**Work instruction:** Transcribe, word for word, every line from the one containing "Where should I" through the final line of the records, and omit the pictures.
[Records for the exercise]
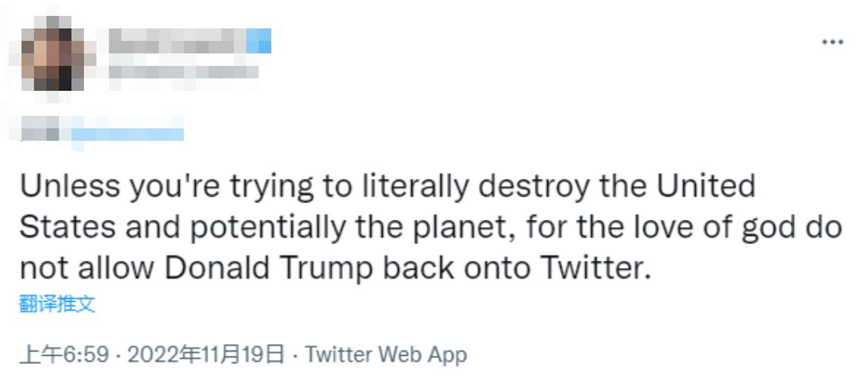The image size is (865, 387).
Task: Click the blurred author handle under name
Action: click(x=184, y=72)
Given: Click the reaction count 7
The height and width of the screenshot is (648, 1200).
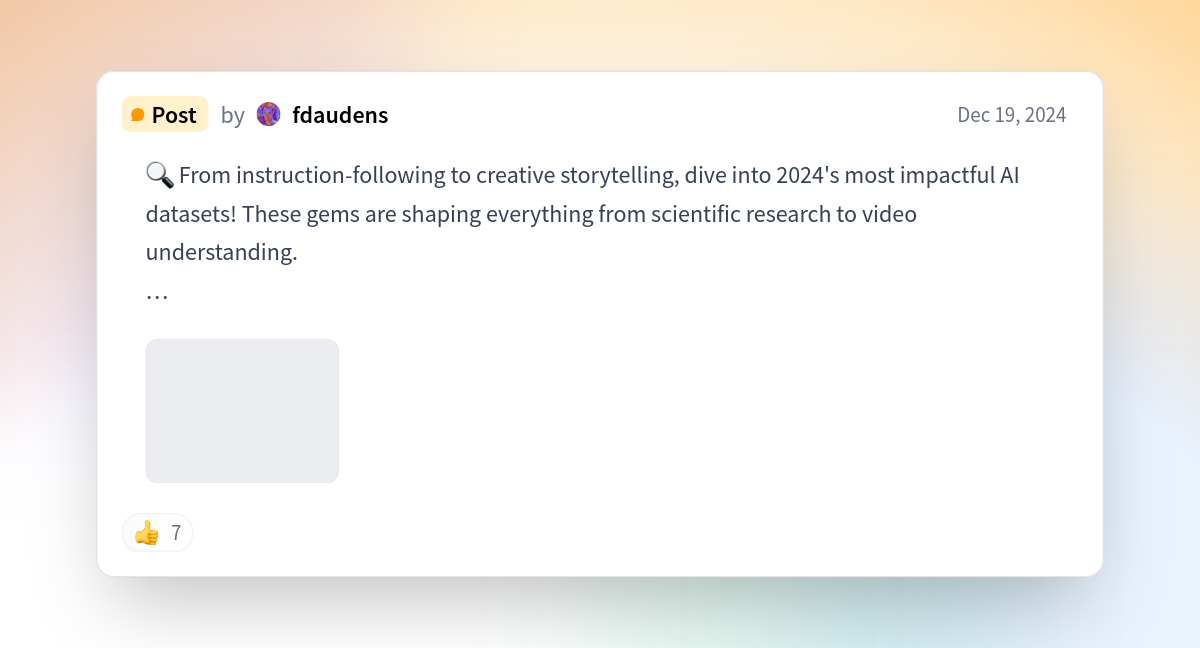Looking at the screenshot, I should [x=176, y=533].
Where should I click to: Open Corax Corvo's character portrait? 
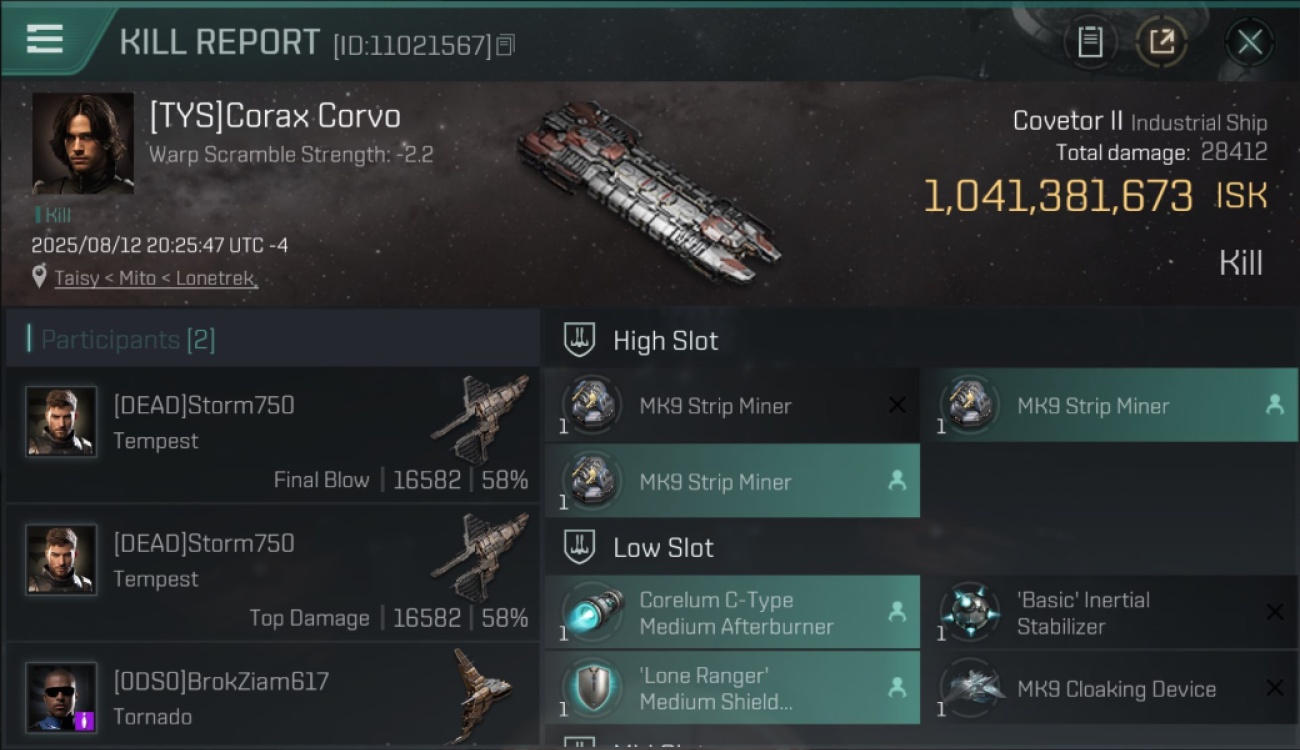(83, 143)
[/Records for the exercise]
**Completed task:**
Where should I click to: Open Corax Corvo's character portrait? 
(83, 143)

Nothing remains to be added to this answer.